The ‘Inception’ filmmaker talks about the making of J. Robert Oppenheimer movie in a new interview and divulges the improvised line in one of the shocking scenes.
AceShowbiz –Christopher Nolan allowed James Remar to improvise one of the most shocking lines in “Oppenheimer“. It’s a scene where Cillian Murphy‘s J. Robert Oppenheimer meets with the US Secretary of War Henry Stimson and other government officials about where to drop the atomic bombs in Japan.
Played by James, 69, Stimson tells the group to avoid using Oppenheimer’s atomic bomb to strike Kyoto as that’s where he and his wife honeymooned. Christopher, 53, told the New York Times, “There’s a moment where James Remar… he kept talking to me about how he learned that Stimson and his wife had honeymooned in Kyoto.”

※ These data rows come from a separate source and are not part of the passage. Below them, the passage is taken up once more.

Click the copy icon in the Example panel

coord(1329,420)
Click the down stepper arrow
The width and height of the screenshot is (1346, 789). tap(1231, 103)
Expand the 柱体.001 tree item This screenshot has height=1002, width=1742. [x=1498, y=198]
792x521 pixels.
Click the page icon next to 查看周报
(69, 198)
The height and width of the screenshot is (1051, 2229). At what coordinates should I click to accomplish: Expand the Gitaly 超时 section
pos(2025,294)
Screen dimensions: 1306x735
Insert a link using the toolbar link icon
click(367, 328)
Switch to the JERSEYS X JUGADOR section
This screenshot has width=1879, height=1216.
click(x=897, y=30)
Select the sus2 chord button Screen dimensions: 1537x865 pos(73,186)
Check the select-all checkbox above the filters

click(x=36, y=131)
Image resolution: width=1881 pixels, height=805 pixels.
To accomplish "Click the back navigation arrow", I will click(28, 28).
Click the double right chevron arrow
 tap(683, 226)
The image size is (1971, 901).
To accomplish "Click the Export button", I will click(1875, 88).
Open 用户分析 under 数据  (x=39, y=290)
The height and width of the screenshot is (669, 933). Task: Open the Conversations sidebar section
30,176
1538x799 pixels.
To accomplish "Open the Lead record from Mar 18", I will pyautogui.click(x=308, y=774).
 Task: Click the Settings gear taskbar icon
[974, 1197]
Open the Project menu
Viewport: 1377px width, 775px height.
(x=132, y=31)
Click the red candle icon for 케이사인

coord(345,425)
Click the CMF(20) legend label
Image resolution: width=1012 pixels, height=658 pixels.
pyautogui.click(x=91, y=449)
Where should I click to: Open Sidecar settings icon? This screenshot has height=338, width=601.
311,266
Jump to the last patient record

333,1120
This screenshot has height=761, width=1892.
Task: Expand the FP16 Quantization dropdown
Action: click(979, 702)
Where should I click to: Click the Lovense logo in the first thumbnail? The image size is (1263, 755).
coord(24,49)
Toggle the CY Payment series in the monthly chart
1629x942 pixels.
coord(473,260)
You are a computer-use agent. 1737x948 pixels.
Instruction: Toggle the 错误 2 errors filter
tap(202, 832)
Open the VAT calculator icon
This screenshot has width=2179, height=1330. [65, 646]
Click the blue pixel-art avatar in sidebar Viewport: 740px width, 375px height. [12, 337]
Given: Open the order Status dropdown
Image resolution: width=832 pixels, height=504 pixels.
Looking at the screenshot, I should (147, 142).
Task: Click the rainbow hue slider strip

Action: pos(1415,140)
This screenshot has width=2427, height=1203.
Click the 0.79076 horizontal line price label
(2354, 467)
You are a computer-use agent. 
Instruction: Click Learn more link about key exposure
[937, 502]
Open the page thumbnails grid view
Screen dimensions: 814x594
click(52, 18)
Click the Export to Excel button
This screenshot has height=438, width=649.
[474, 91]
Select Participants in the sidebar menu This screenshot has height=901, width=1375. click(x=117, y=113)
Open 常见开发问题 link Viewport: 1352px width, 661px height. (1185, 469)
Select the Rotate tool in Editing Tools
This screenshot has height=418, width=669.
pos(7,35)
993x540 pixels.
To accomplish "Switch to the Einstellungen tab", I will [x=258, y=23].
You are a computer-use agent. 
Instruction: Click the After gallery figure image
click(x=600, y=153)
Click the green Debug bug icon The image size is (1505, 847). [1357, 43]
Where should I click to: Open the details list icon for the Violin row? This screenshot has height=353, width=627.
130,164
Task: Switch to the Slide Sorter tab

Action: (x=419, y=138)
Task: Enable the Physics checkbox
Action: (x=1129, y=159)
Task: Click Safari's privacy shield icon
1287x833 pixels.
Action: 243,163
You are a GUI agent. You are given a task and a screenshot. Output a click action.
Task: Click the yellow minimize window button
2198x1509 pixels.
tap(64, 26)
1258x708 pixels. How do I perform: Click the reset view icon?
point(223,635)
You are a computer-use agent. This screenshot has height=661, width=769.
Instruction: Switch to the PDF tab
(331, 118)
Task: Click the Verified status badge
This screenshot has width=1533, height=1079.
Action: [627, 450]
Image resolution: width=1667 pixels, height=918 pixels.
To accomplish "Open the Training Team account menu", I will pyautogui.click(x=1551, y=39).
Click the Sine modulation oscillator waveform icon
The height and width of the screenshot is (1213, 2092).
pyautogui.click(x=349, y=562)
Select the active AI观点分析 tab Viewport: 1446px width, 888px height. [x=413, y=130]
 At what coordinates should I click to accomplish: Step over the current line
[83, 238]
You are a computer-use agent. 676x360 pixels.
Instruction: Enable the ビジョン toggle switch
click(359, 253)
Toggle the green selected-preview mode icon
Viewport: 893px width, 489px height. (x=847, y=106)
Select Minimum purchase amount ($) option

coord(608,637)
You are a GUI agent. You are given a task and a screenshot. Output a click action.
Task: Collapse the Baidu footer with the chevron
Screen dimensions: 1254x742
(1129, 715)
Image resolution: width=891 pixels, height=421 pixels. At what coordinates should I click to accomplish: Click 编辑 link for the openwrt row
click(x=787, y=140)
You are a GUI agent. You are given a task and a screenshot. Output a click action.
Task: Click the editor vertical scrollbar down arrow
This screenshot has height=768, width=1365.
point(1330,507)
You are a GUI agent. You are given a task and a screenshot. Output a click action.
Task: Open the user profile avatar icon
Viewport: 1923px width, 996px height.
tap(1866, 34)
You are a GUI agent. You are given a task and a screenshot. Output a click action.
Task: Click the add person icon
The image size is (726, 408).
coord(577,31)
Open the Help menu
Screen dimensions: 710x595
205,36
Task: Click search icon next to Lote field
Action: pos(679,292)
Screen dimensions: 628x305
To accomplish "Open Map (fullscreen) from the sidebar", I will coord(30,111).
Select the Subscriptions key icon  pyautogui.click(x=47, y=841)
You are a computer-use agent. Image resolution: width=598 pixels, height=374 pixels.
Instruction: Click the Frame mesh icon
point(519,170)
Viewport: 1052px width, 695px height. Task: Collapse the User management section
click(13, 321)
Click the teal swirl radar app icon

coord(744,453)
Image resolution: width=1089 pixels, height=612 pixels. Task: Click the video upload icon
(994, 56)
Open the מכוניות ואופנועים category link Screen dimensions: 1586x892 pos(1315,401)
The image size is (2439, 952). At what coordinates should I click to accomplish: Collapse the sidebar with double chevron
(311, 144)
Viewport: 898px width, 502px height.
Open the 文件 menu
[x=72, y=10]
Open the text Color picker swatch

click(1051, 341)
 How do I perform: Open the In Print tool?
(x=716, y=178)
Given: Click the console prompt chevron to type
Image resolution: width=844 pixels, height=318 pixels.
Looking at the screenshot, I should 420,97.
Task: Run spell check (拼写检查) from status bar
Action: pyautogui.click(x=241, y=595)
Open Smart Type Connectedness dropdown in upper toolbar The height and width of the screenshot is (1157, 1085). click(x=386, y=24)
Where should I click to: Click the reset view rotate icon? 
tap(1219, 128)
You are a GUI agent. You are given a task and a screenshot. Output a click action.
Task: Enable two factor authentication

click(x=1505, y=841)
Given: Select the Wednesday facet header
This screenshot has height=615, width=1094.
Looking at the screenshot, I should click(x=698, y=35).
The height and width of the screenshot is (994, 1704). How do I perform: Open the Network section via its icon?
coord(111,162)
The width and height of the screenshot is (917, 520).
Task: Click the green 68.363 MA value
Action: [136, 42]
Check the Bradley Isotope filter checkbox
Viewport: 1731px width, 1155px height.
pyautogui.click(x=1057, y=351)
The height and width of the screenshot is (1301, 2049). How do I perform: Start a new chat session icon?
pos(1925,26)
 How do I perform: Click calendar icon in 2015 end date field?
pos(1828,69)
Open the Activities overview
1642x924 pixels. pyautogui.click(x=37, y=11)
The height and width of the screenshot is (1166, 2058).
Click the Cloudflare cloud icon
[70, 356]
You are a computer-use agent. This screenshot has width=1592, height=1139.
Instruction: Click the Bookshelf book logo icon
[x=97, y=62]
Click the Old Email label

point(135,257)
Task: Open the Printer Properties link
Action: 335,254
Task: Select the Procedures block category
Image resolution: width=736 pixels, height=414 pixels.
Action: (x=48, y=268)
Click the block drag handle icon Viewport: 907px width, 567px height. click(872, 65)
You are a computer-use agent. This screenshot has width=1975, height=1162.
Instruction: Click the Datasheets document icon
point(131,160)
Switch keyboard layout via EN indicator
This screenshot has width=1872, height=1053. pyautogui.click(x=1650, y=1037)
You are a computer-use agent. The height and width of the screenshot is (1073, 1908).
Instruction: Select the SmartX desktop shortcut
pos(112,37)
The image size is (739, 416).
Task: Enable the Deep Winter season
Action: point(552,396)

“That was one of the reasons that Stimson took Kyoto off the list to be bombed. I had him crossing the city off the list because of its cultural significance, but I’m like, ‘Just add that.’ It’s a fantastically exciting moment where no one in the room knows how to react.”
Revealing how each character in the film did a he amount of research besides reading the Oppenheimer biography “American Prometheus“, Christopher added, “Each actor was coming to the table with research about what their real-life counterpart had been.”
“They had tons of homework to do. They had a great resource with ‘American Prometheus’. They then did their own research and what it meant for me, which isn’t something I’d ever really been able to do in the past.”
“So, for example, with the scene in the section classroom with all the scientists, we would be able to improvise the discussion. The script is there, but they could come into it with passion and knowledge based on all of their own learning.”
“Oppenheimer” has become a box office powerhouse for Universal Pictures since its July 21 release date, crossing the $180 million mark at the domestic box office in less than two weeks. It has also soared past $412 million worldwide, with critics saying the numbers are “staggering” for a three-hour, R-rated biographical drama.